- [PROBLEM REQUIREMENTS] Reproduce the rows from the line containing "is (1652, 2229)." through the end of the rows with "screenshot" switched to "capture", keeping everything else unchanged and leaving out the pictures.

- [GIVEN ENTRIES]
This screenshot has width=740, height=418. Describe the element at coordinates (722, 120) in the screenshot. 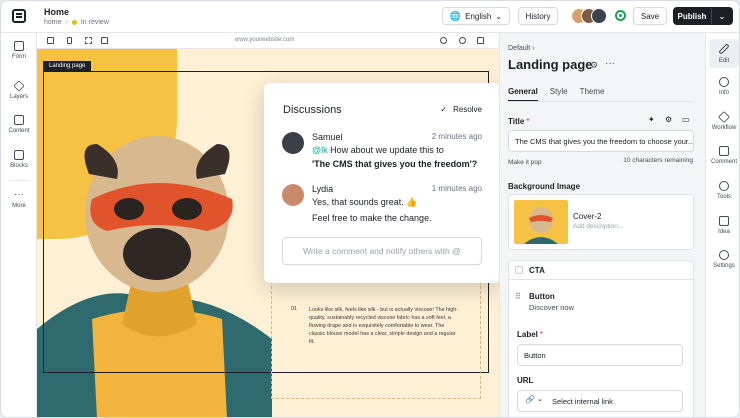

I see `rail-item-workflow: Workflow` at that location.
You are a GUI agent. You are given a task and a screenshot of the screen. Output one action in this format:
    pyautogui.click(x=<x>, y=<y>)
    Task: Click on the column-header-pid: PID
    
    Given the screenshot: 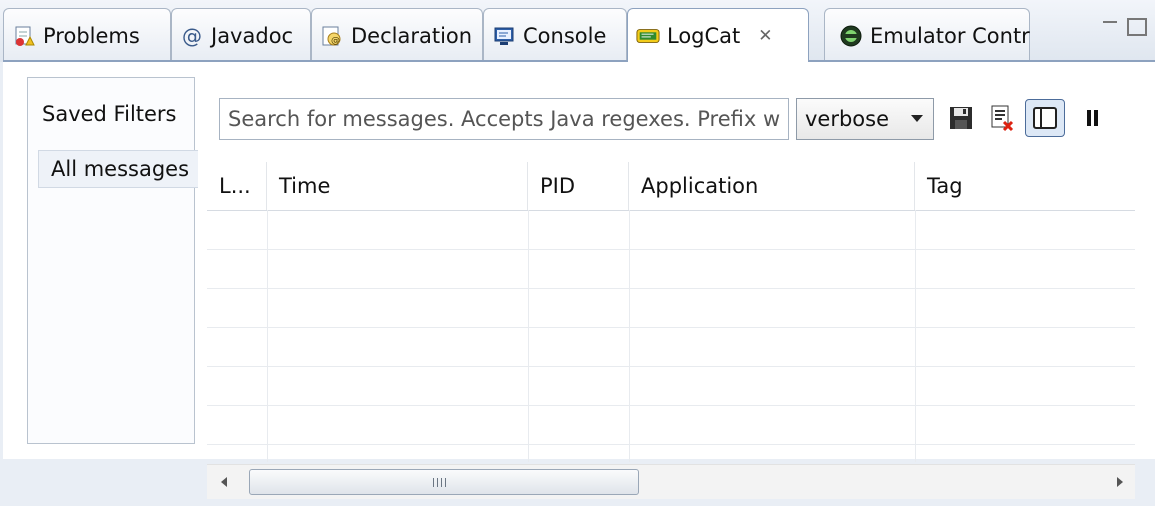 What is the action you would take?
    pyautogui.click(x=578, y=186)
    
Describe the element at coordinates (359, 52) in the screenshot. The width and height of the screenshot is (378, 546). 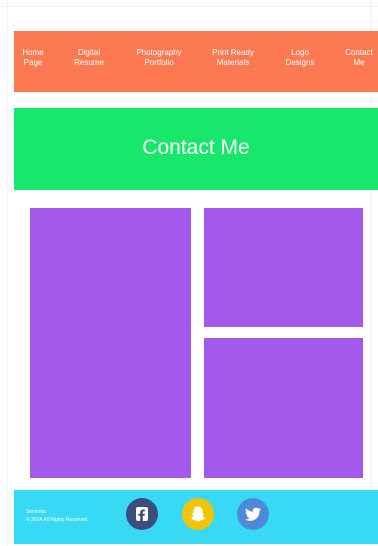
I see `nav-contact-me-line1: Contact` at that location.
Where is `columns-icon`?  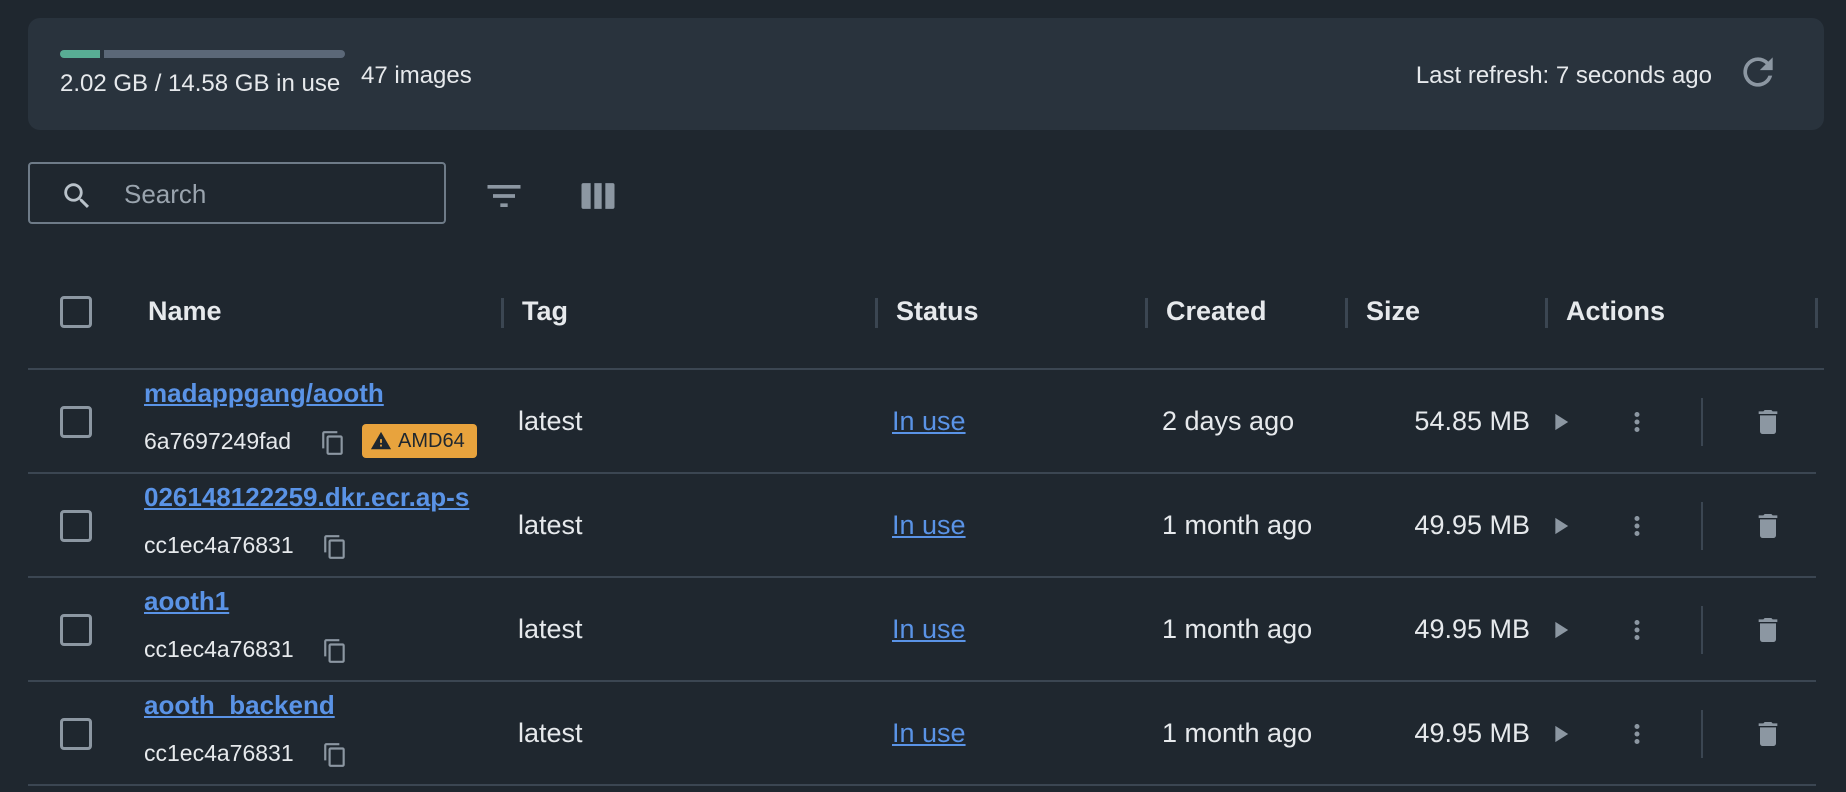
columns-icon is located at coordinates (598, 196).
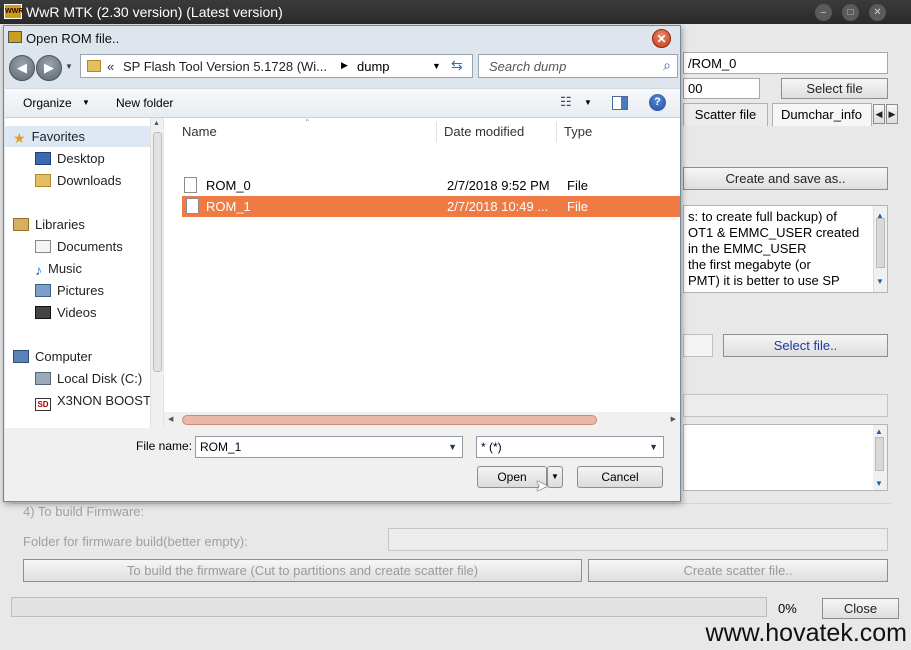  Describe the element at coordinates (15, 37) in the screenshot. I see `dialog-app-icon` at that location.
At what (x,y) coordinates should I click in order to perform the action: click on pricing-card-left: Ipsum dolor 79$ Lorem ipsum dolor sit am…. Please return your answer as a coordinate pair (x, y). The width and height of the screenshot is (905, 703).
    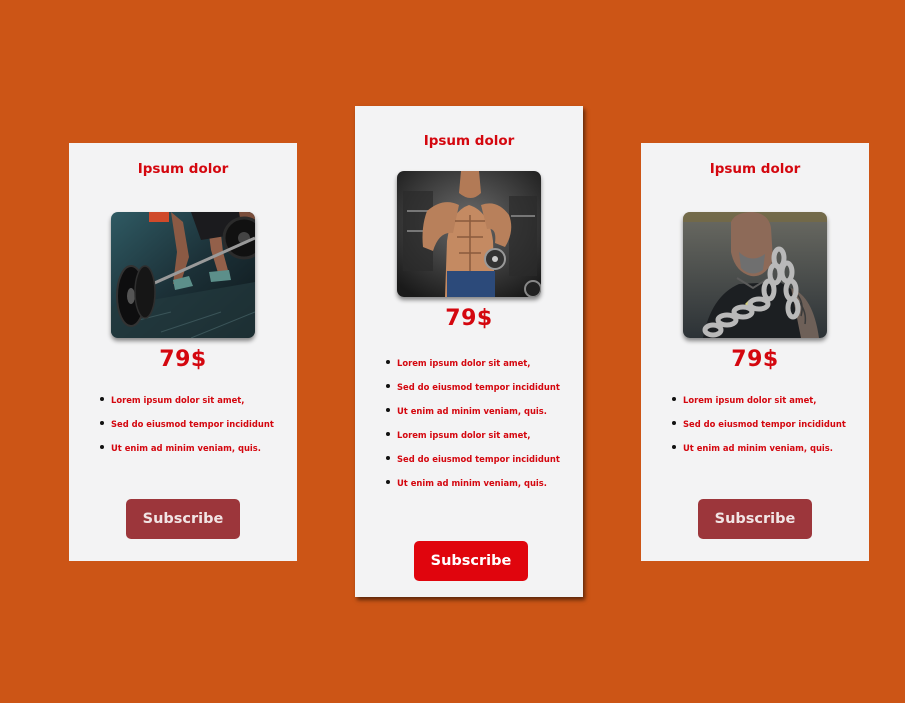
    Looking at the image, I should click on (183, 352).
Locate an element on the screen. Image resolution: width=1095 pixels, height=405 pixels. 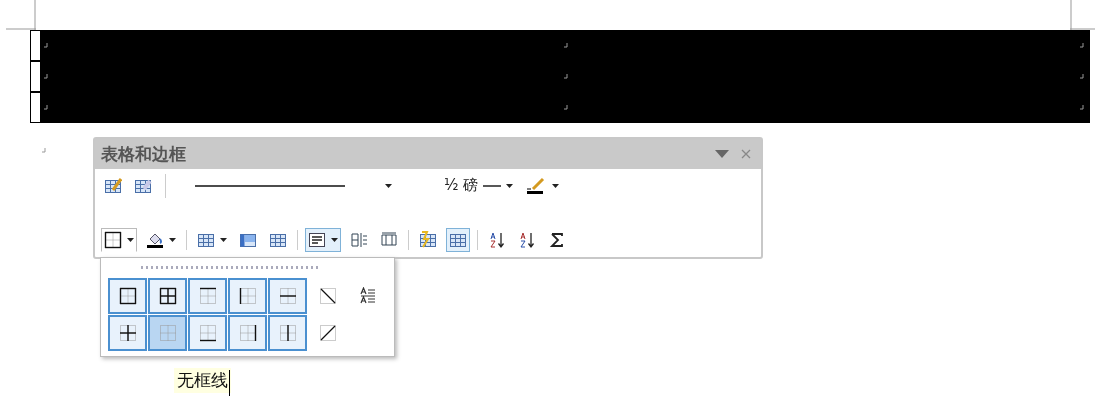
borders-button is located at coordinates (119, 240).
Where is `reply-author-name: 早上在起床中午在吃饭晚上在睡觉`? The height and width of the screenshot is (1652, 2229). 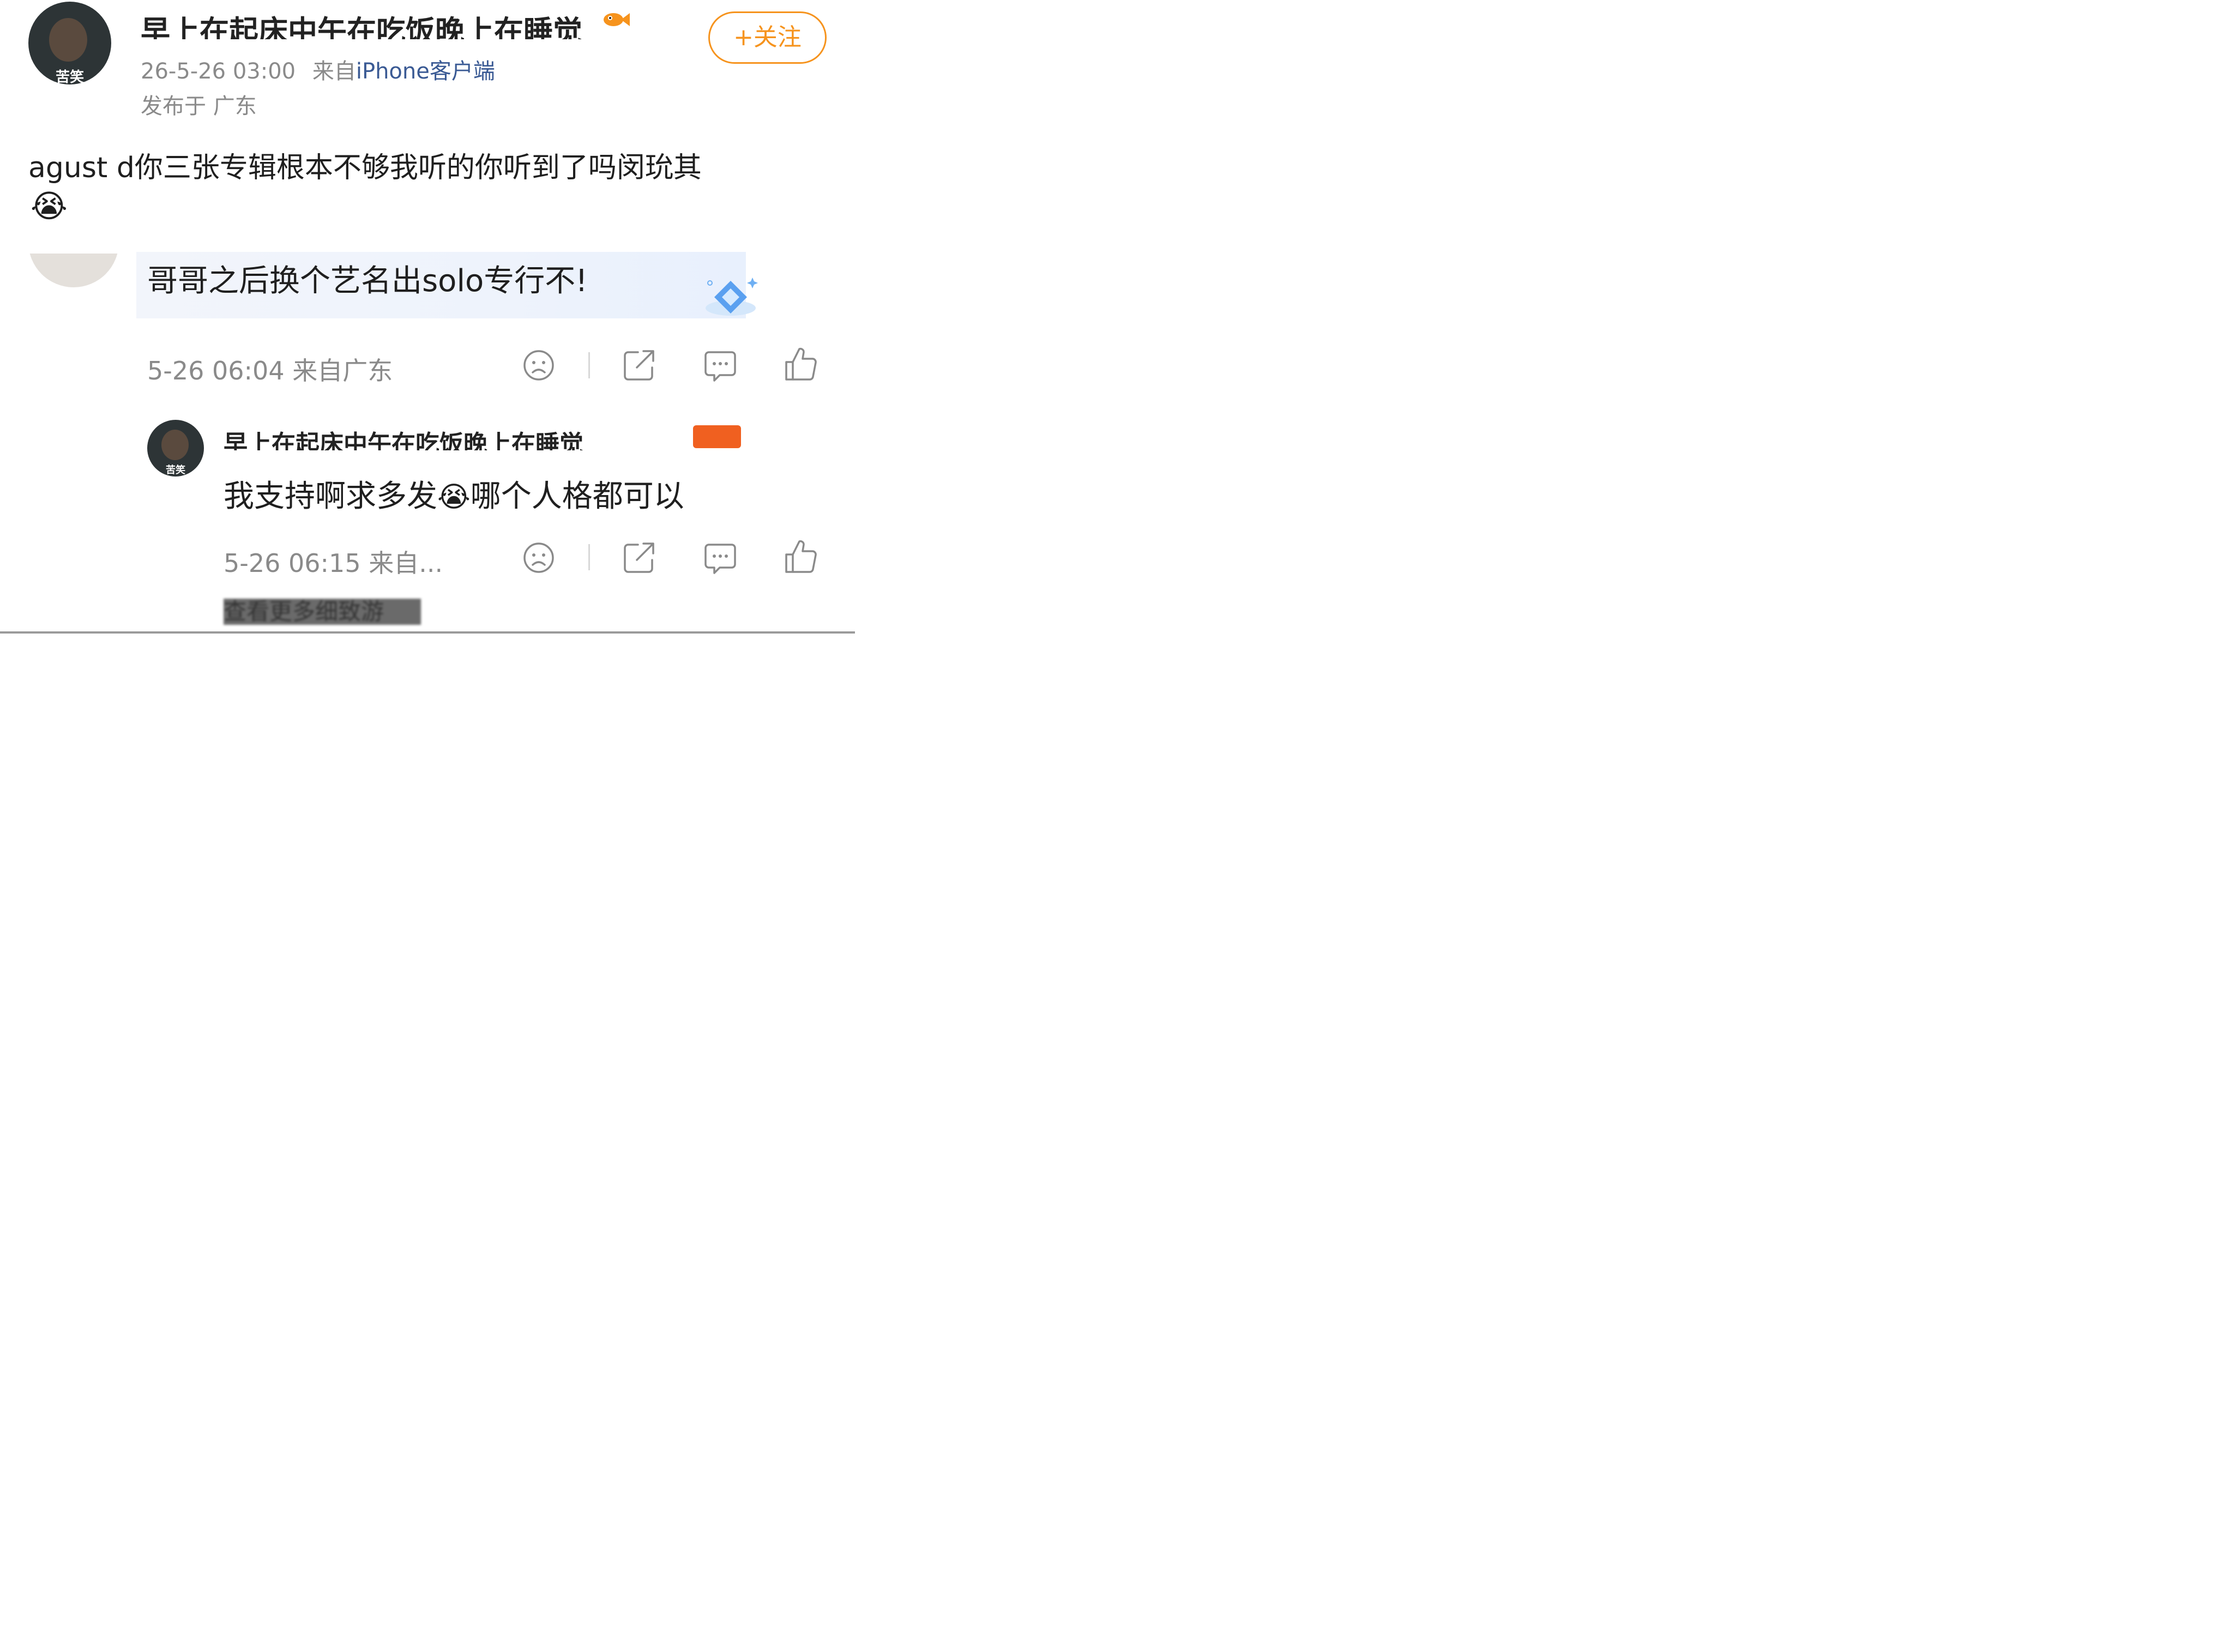
reply-author-name: 早上在起床中午在吃饭晚上在睡觉 is located at coordinates (455, 436).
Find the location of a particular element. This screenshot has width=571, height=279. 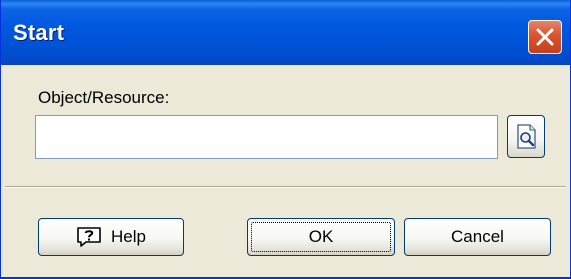

help-button: Help is located at coordinates (111, 237).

- [ANSWER FOR THE TASK]
Where is `reply-author-name: 早上在起床中午在吃饭晚上在睡觉`? The height and width of the capture is (1652, 2229). 
reply-author-name: 早上在起床中午在吃饭晚上在睡觉 is located at coordinates (455, 436).
Find the location of a particular element. This capture has width=571, height=279. 

help-button: Help is located at coordinates (111, 237).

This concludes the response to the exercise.